JUAN COLÓN LAMENTA QUE EL MERENGUE SE HAYA QUEDADO SIN DEFENSORES

Xiomarita Pérez
Santo Domingo

El músico Juan Colón emigró a Estados Unidos con el objetivo de aprender la disciplina del jazz y aunque no se siente un maestro su mayor ilusión ha sido aprender las leyes de la improvisación. Tuvo algunos tropiezos, pero se siente satisfecho de su trayectoria y de ser reconocido en la tierra donde lo vio nacer. Fue discípulo de Crispín Fernández, a quien considera una escuela viviente. También opina sobre el trabajo de algunas orquestas que han transformado la música. El maestro del saxo estuvo en el país recientemente impartiendo clínicas musicales en una tienda de música y ofreció un taller para saxofonistas en el Centro León, en Santiago de los Caballeros.

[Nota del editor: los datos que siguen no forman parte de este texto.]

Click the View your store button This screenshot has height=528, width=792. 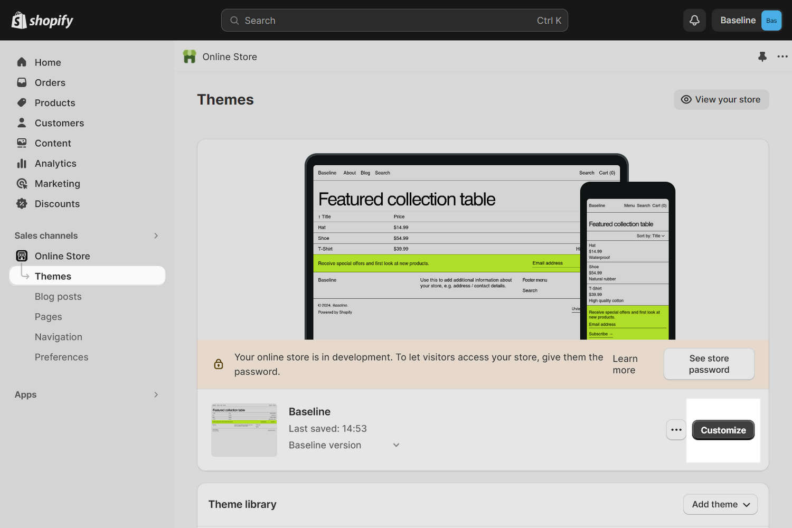click(x=721, y=99)
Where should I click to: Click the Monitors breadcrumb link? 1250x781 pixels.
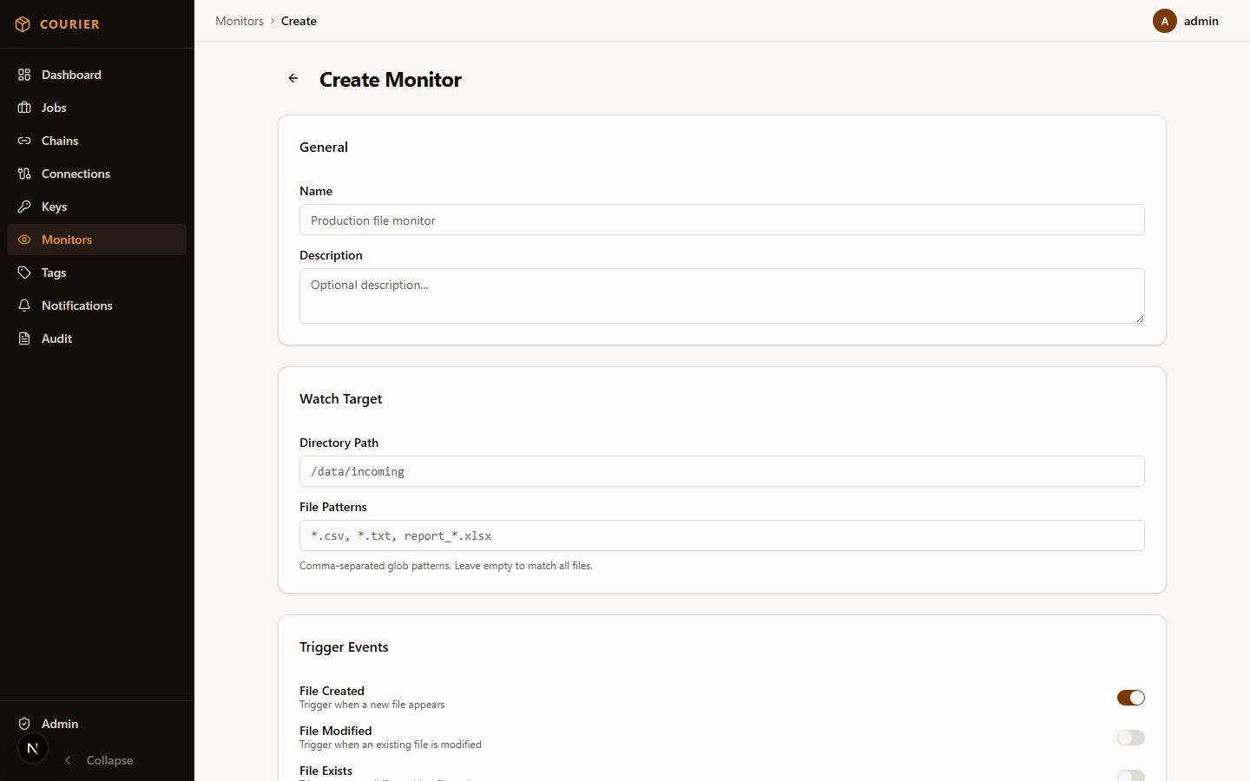click(240, 21)
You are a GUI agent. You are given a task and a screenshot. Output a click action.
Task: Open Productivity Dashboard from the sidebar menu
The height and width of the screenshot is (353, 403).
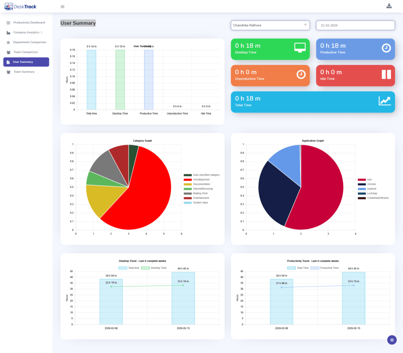pyautogui.click(x=28, y=22)
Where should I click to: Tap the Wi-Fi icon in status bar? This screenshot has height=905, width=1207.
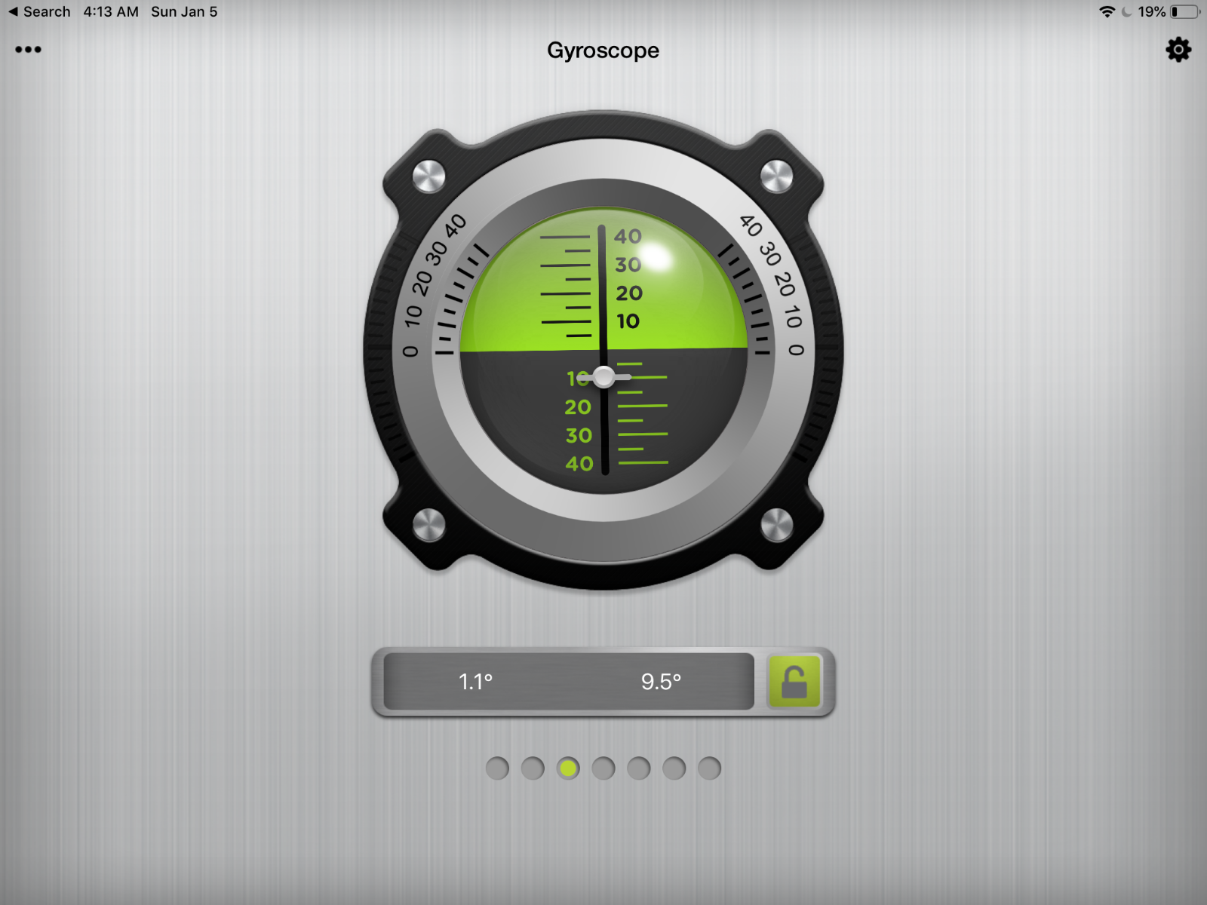1107,12
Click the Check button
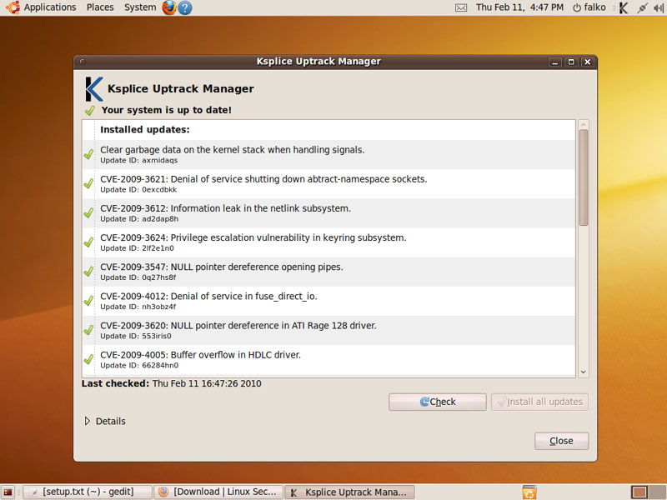Screen dimensions: 667x500 point(437,402)
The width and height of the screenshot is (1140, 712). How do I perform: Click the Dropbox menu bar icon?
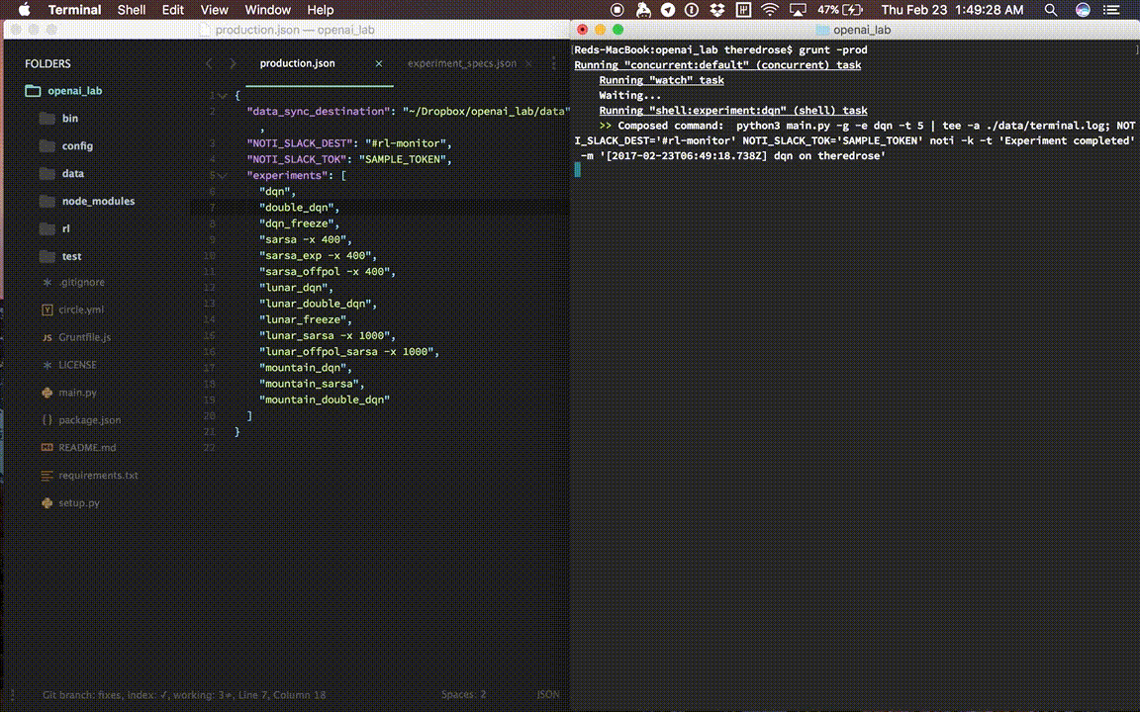click(716, 10)
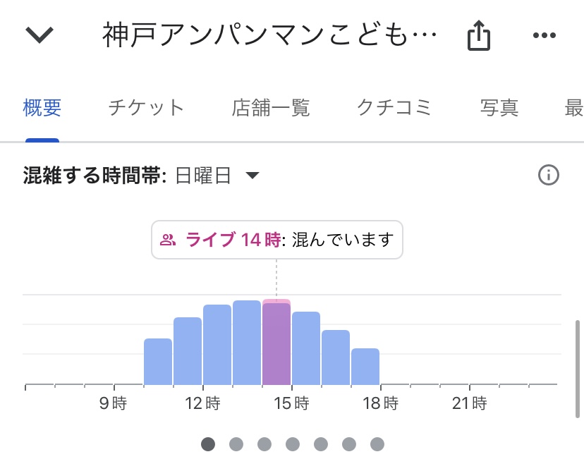Tap the ライブ 14時 混んでいます tooltip
The height and width of the screenshot is (471, 584).
tap(277, 240)
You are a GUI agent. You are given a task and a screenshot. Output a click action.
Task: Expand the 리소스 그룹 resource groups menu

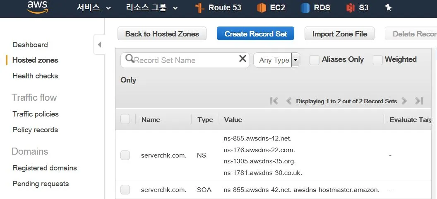pyautogui.click(x=152, y=7)
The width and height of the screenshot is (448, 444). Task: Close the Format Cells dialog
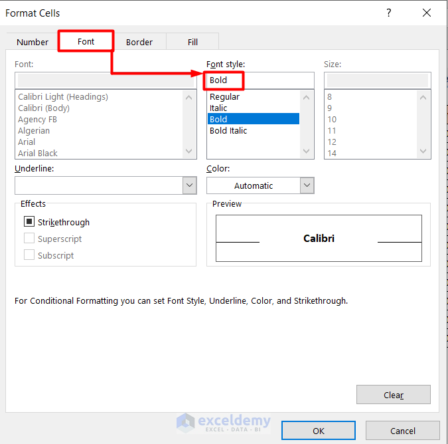pos(427,13)
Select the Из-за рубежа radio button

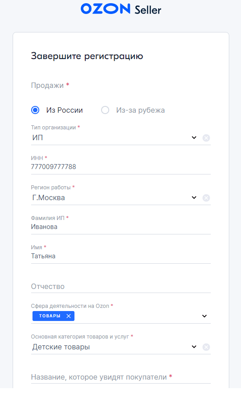click(x=105, y=110)
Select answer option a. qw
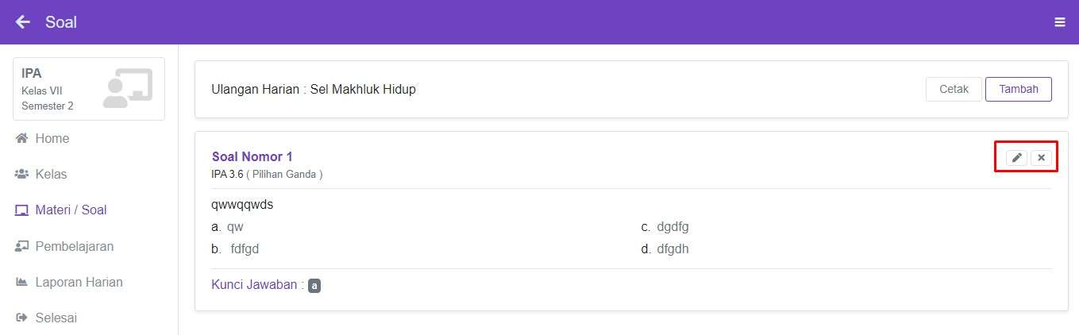Image resolution: width=1079 pixels, height=335 pixels. (x=235, y=227)
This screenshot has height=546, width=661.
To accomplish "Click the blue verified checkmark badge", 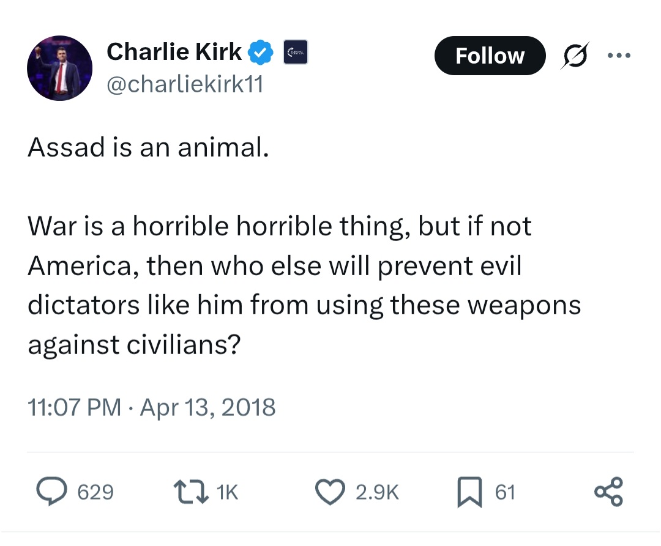I will click(260, 52).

¿Te consideras buen músico?
Una de las cosas que lamento es que no me considero buen músico, porque perdí mucho tiempo privando en “papi chulo”, sin embargo, no me explico cómo nunca caí en las redes de la adicción, aún viajando por el mundo, conociendo todo tipo de mujeres, por lo que me siento privilegiado y orgulloso de mí mismo.

¿Como bailador eres buen músico de instrumentos melódicos?
No soy bailador. Siento la música y es lo que más amo, pero no la veo como diversión.

¿Te sientes satisfecho con tus aportes a la música?
Si, y ya cumplí mi etapa. Soy feliz ahora tocando lo que yo quiero, para mí practicar en mi casa es más importante que estar en una tarima con Juan Luis Guerra, Milly Quezada, Johnny Ventura. Eso es parte del comercio, del background del músico, con quién trabajaste, es una parte que llena a uno de satisfacción. Tengo un grupo musical llamado Juan Colón Sonido Latino, de música suave.

¿Tienes algunos proyectos?
En la actualidad estoy escribiendo un libro sobre mis vivencias musicales. Llegar es difícil, mantenerte es mucho más difícil y quedarte ahí es sumamente doloroso, porque pierdes cosas y ganas otras y lo que más vale es un momento de paz en el ser humano.

Otros tres libros en preparación, “Los solos de Tavito Vásquez”, “Treinta solos de Mario Rivera” y otro de la técnica de cómo lograr los dos estilos, de solista de merengue y solista de jazz, que lo está trabajando Manuel Tejada, además de una compilación biográfica de músicos dominicanos.

¿Cómo consideras al maestro Félix del Rosario?
Al maestro Félix del Rosario lo considero un monstruo de nuestra música. Recuerdo que a finales de los 60 él me puso a tocar mi primer “solo” de merengue en el cabaret Herminia y me remuneró con 3 pesos con 50 centavos, que era la tarifa de los músicos. Fue un virtuoso del saxofón.

¿Y Crispín Fernández?
Es la mayor escuela viviente de un saxofón para tocar un jaleo. Dios lo predestinó, le dio el swing necesario para poner las cosas en su lugar, rompe los parámetros de cuando tocaban con la Santa Cecilia, Johnny Ventura, Solano, y lo embellece. Crispín establece una escuela y esta termina cuando el merengue de calle explota y donde ya esta escuela de Crispín cumplió su cometido”.

¿Y los Hermanos Rosario?
Es el grupo preferido para bailar, es bueno como maquinaria bailable. Fueron los pioneros en fusilar el merengue derecho. Salen “a lo maco”, cambian el patrón de la tambora, el patrón del bajo, el tumbao del merengue, el saxo, la trompeta y se le siguió llamando merengue. Cuando sale la explosión de los Rosario el merengue se quedó sin defensores. Arreglistas como Ramón Orlando, Sony Ovalle, Diony Fernández, entre otros, siguieron la línea de los Rosario sin importar el daño que se le estaba haciendo a nuestro ritmo nacional. Primó más lo económico que defender la identidad musical dominicana.

¿Y El Prodigio?
Lo admiro como acordeonista, y sus fusiones son excelentes. Ahora, para una fiesta típica prefiero a Rafelito Román o Lupe Valerio, porque ellos tratan de mantener lo más cerca posible nuestra música identitaria.

Habla Crispín
El maestro Crispín Fernández cataloga a Juan Colón como un músico nativo con formación clásica y un profundo conocimiento del idioma del jazz. “Es un virtuoso de su instrumento, hijo de una familia de músicos, flautista de la Orquesta Sinfónica Nacional y es el modelo de músico que deberíamos tener con esa preparación. Juan Colón posee una embocadura correcta de su instrumento, conocimiento armónico, técnico y tiene contacto con los diferentes estilos desde la raíz del merengue hasta la música universal, que es el jazz y los clásicos”.